§ What the exercise asks
Before copying, set aside the pictures; then restate exactly the lines from the one with "Task: Click the" through the last line of the records.

[[ Exercise material open ]]

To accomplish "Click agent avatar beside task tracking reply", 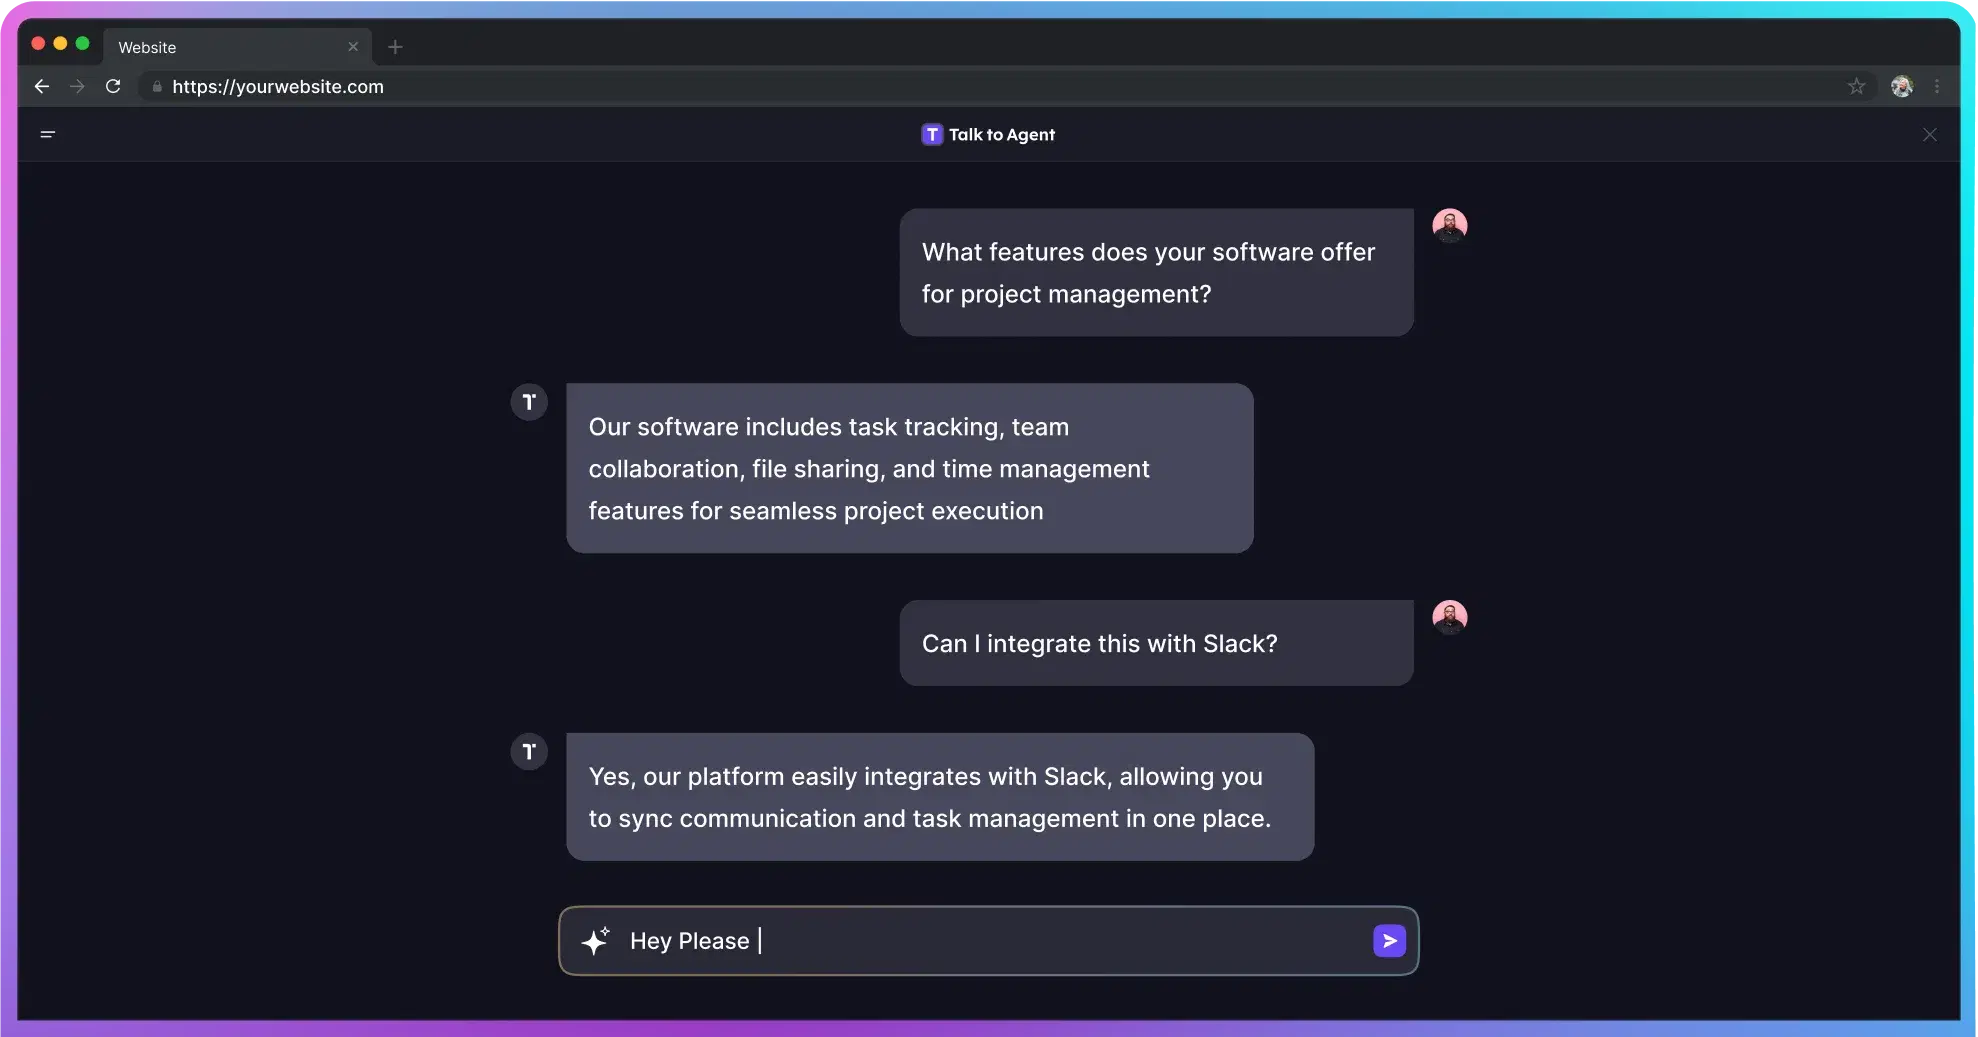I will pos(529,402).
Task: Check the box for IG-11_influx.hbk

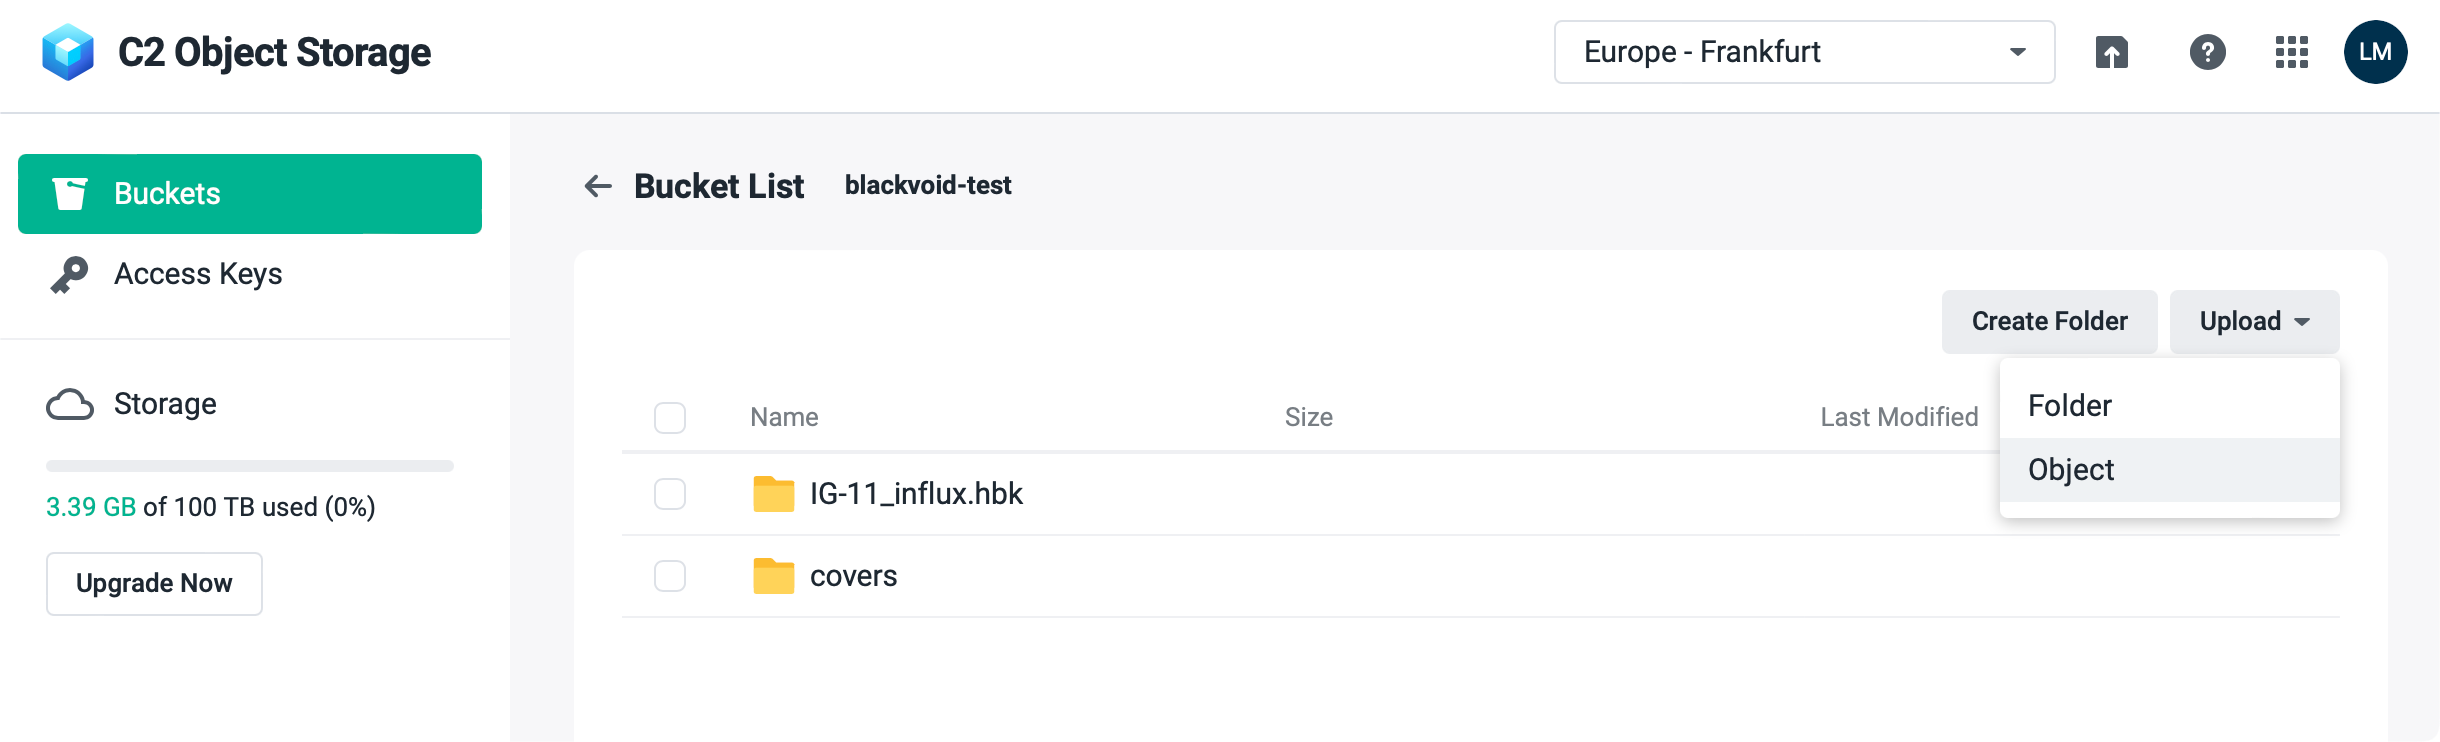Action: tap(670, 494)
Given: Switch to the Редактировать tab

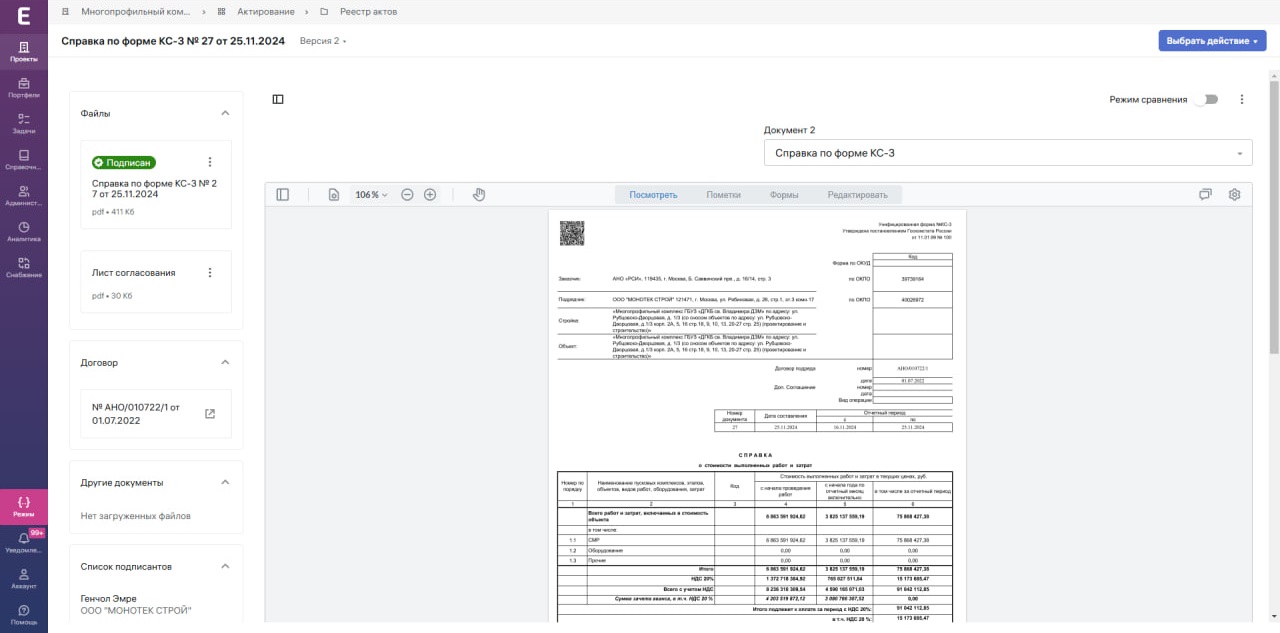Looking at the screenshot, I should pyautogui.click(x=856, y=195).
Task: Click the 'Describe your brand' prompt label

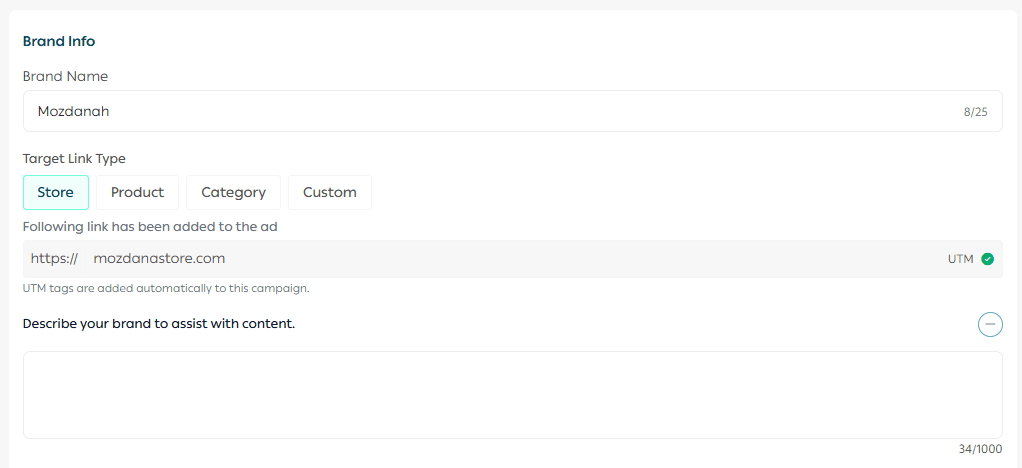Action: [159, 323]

[[ Exercise material closed ]]

§ Reply
Task: Click the 'Describe your brand' prompt label

Action: [159, 323]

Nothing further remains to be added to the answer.